Manitoba Public Insurance (MPI) is requesting a small average auto insurance rate decrease, its fourth consecutive annual rate-decrease request.
It filed a provisional 2023/23 general rate application with Manitoba’s Public Utilities Board last week, requesting an average rate decrease for consumers of 0.9%. MPI attributed its latest request primarily to “emerging claims trends and the continued strength of MPI’s rate-stabilization reserve.
“During this time of widespread volatility in financial markets as well as increasing inflation, we are pleased to be in a position to request a rate decrease for Manitobans as a result of the corporation’s ongoing prudent fiscal management,” MPI vice president and chief financial officer, Mark Giesbrecht, said in a press release.
MPI reported it’s seen “claims volumes increase substantially from the beginning of the COVID-19 pandemic as Manitobans returned to more predictable driving patterns through a very difficult winter season as well as continued inflationary pressures.”
This makes the reserve additionally important in 2022, the auto insurer said.
“Over the course of the last two years, the COVID-19 pandemic resulted in fewer claims, which meant MPI returned nearly $500 million to policyholders in rebates ─ $312 million in February 2022, $110 million in May 2020 and $69 million in December 2020,” said Giesbrecht. “However, as many Manitobans have returned to previous driving behaviours, so have our overall claims and subsequently our financial forecasting, as reflected in this year’s application.”
MPI is also proposing expansion of its driver safety rating (DSR) system in this year’s application to allow the “safest drivers to receive the greatest benefits, consistent with the five-year plan first brought forward in last year’s application.”
If approved, the top of the DSR scale will expand one level, possibly meaning a higher vehicle premium discount.
The latest rate application also requests removal of the capital release provision, which had previously translated into a 5% discount as part of the overall rate.
The capital release was a one-time discount based on the state of the capital reserve fund when rates were being determined. It appeared on customers’ annual statements of accounts and renewal notices and did not affect base premiums in future years, MPI explained. All of the corporation’s excess capital has now been returned to consumers through the latest round of rebates.

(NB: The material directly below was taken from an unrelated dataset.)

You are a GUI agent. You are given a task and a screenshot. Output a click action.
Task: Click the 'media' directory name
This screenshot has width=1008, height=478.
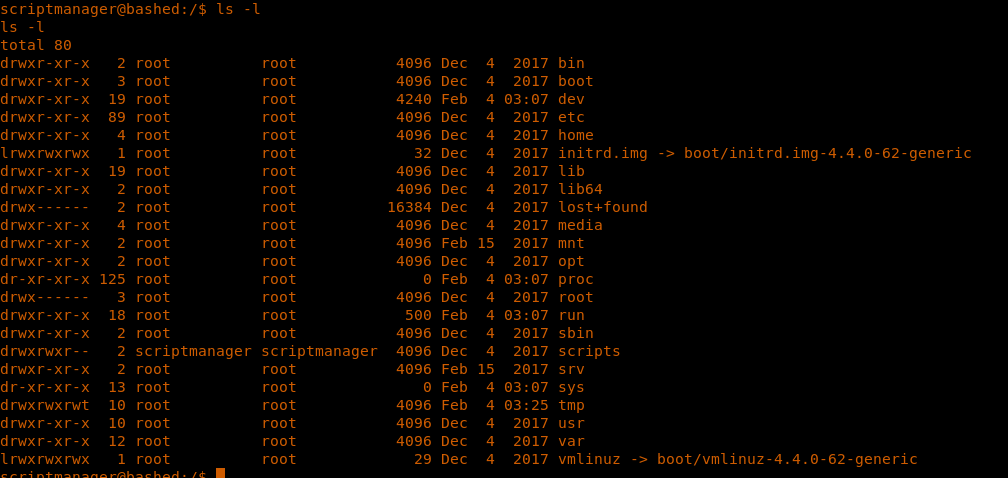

MPI also routinely adjusts its overall rate indication after the initial filing as it refines its forecast closer to the start of the Public Utilities Board hearings. The hearings will begin in October, and conclude later in the month.
The board normally issues its order in December. The proposed rates would be effective April 1, 2023, but because renewal dates are staggered, some vehicle owners won’t pay their new rates until March 31, 2024.